EXCERPTED TEXT:

_ _ _ _ _

# Uvalde dove hunts-now booking!!!!!!!



## saltaholic (Feb 19, 2005)

After a great season last year we are now booking again this year for north and south zones.Hunts are full day and are scheduled on whatever ranch we find has the most birds when we scout the day before your hunt.We have plenty of areas betwen Knippa,Uvalde,Crystal city and Batesville to locate birds and we hunt all of the prime food plots and flyways.Prices are $70 per person and Father-son hunts for $130.We meet in the mornings and then you follow us to the field for a great day of hunting and fellowship.Lodging packages are also available for groups of twelve or more and are all inclusive.The local hotels fill fast,so hurry if you are interested.Call me for details...................................thanks ,Steve

832-466-2825


----------



## Dav1500 (Feb 15, 2005)

If you have ever hunted Uvalde than you know its is some of the best dove hunting in Texas. $70 is a good price for hunts in uvalde- most outfitters charge around $100 per person. My advise is to catch it early. Northzone birds will be under alot of pressure after about the 3rd week so you will want to get down here before then-cant forget about the white wings either. If you know the flight pattern of the white wings than be ready for every single person to limit out in less than an hour.


----------



## deke (Oct 5, 2004)

$70 per day?


----------



## troy merrill (May 21, 2004)

*White wings*

We don't bother with mourning doves any more. White wings are bigger and more plentiful. Nuisance birds really. But they sure eat good.

_ _ _ _ _

RECORDS FOR THIS TASK:
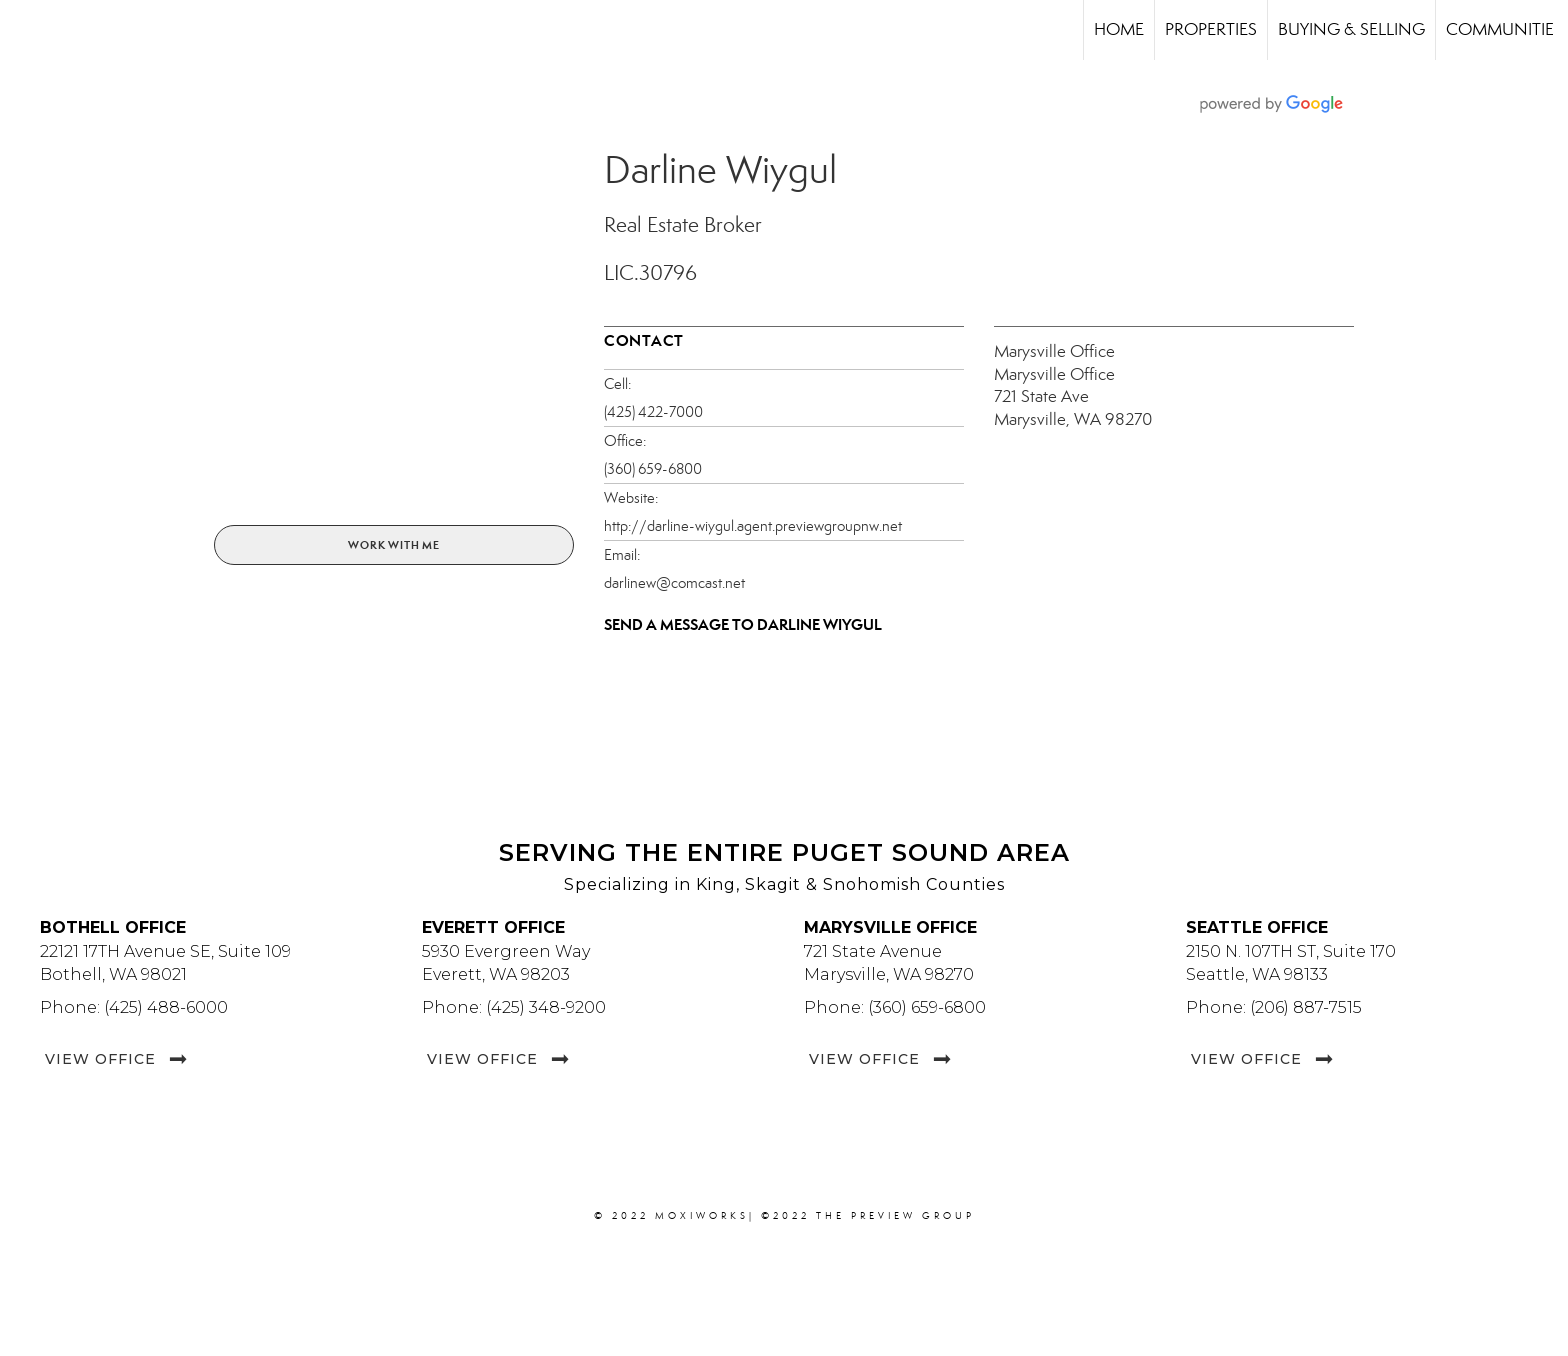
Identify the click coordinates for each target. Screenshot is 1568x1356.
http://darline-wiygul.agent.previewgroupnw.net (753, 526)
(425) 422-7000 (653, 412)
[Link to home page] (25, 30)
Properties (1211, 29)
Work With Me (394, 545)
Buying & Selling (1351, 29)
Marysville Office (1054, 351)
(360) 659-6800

_ _ _ _ _

EXERCISE TASKS:
• 1. Repeat the passage of the dove-hunt thread that begins at the words "## saltaholic (Feb" and stops after the words "(Feb 15, 2005)".
• 2. Pick out each line of the listing that contains the string "previewgroupnw", and copy those lines.

OUTPUTS BY TASK:
• 1.
## saltaholic (Feb 19, 2005)

After a great season last year we are now booking again this year for north and south zones.Hunts are full day and are scheduled on whatever ranch we find has the most birds when we scout the day before your hunt.We have plenty of areas betwen Knippa,Uvalde,Crystal city and Batesville to locate birds and we hunt all of the prime food plots and flyways.Prices are $70 per person and Father-son hunts for $130.We meet in the mornings and then you follow us to the field for a great day of hunting and fellowship.Lodging packages are also available for groups of twelve or more and are all inclusive.The local hotels fill fast,so hurry if you are interested.Call me for details...................................thanks ,Steve

832-466-2825


----------



## Dav1500 (Feb 15, 2005)

• 2.
http://darline-wiygul.agent.previewgroupnw.net (753, 526)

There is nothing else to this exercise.